She has been blogging for quite some time now and her second book came out last year.  I had her book along with several others saved in my amazon shopping cart for quite some time.  I try to ration the cookbook purchases.  A couple of weeks ago I was online buying a vacuum filter and as luck would have it I was in need of something to send me over the $25 free shipping limit.  No way Mr. Man could ask why I needed ANOTHER cookbook now...this was plain and simple savings here.  I needed the book to get the free shipping and quite frankly it would be wasteful of me NOT to buy the book.  

This recipe stood out to me right away among the many that I marked to try soon.  I make some form of lentils around here pretty frequently, so I am always on the lookout for a new ideas to add to the lentil repertoire.

Heidi gives you the choice of using green lentils or green split peas for this soup.  She recommends the green split peas for the aesthetic value they add to the end color of the soup. 

I had both on hand and had a small existential crisis trying to choose.  I was pretty convinced that green lentils were significantly healthier than green split peas, but Heidi recommended the green split peas. I wasn't completely sure about the nutritional value so I decided that ignorance was bliss and I would use the green split peas and worry about the health effects later.

Once the soup was done, I was skyping with a friend who also loves Heidi and her blog and told her about my cavalier ignorance on the healthier choice until the soup - and the damage were done.  My friend wisely pointed out that I probably shouldn't stress out about it too much.  It's not like I was having to decide between donuts or lentils.  Wise advice.  I took it and enjoyed several bowls of this soup guilt free. 

You should too.  

P.S. I did eventually get curious and it turns out that green slit peas and green lentils are practically identical nutritionally speaking.

Coconut Split Pea Soup with a Curried Brown Butter Drizzle
serves 4

My version of Heidi's soup is almost identical to hers.  In general my differences involve the use of some amazingly flavorful and hot habanero's from my new favorite spice shop instead of red pepper flakes, the addition of avocados to top it instead of chives which I never seem to have on hand, and swapping out some of the butter for olive oil. 

One last thought.  When choosing the amount of heat to add, consider that you will be adding some amount of the curry powder later.  Indian curry powders have varying levels of heat, so take yours and your personal heat index into consideration.  I thought the soup had the perfect level of heat.  Mr. Man  disputed the fact that anything spicy had been added at all.

▶ _DATASET SECTION_:
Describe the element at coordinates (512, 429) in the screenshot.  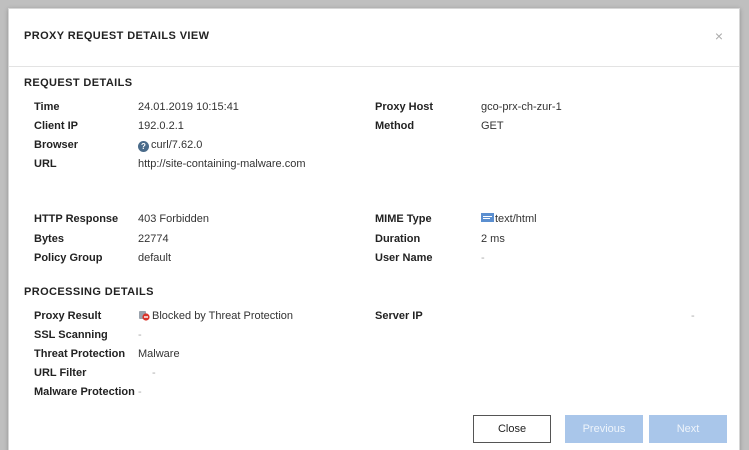
I see `close-button: Close` at that location.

▶ _TASKS TO COMPLETE_:
a) List every change the writer of the soup blog post made to Heidi's recipe.
b) In the soup blog post, condense the paragraph beginning "I had both on hand" into a shorter version that keeps its main facts.
c) Extract the stretch of the soup blog post from "This recipe stood" through "health effects later.".
The material has no connection to the soup blog post.

▶ _OUTPUTS IN ORDER_:
a)
- Habanero peppers in place of red pepper flakes
- Avocados on top in place of chives
- Olive oil swapped in for some of the butter

b) With both green lentils and green split peas on hand, the writer struggled to choose. The writer believed the lentils were much healthier but chose the split peas Heidi recommended and put off worrying about nutrition until later.

c)
This recipe stood out to me right away among the many that I marked to try soon.  I make some form of lentils around here pretty frequently, so I am always on the lookout for a new ideas to add to the lentil repertoire.

Heidi gives you the choice of using green lentils or green split peas for this soup.  She recommends the green split peas for the aesthetic value they add to the end color of the soup. 

I had both on hand and had a small existential crisis trying to choose.  I was pretty convinced that green lentils were significantly healthier than green split peas, but Heidi recommended the green split peas. I wasn't completely sure about the nutritional value so I decided that ignorance was bliss and I would use the green split peas and worry about the health effects later.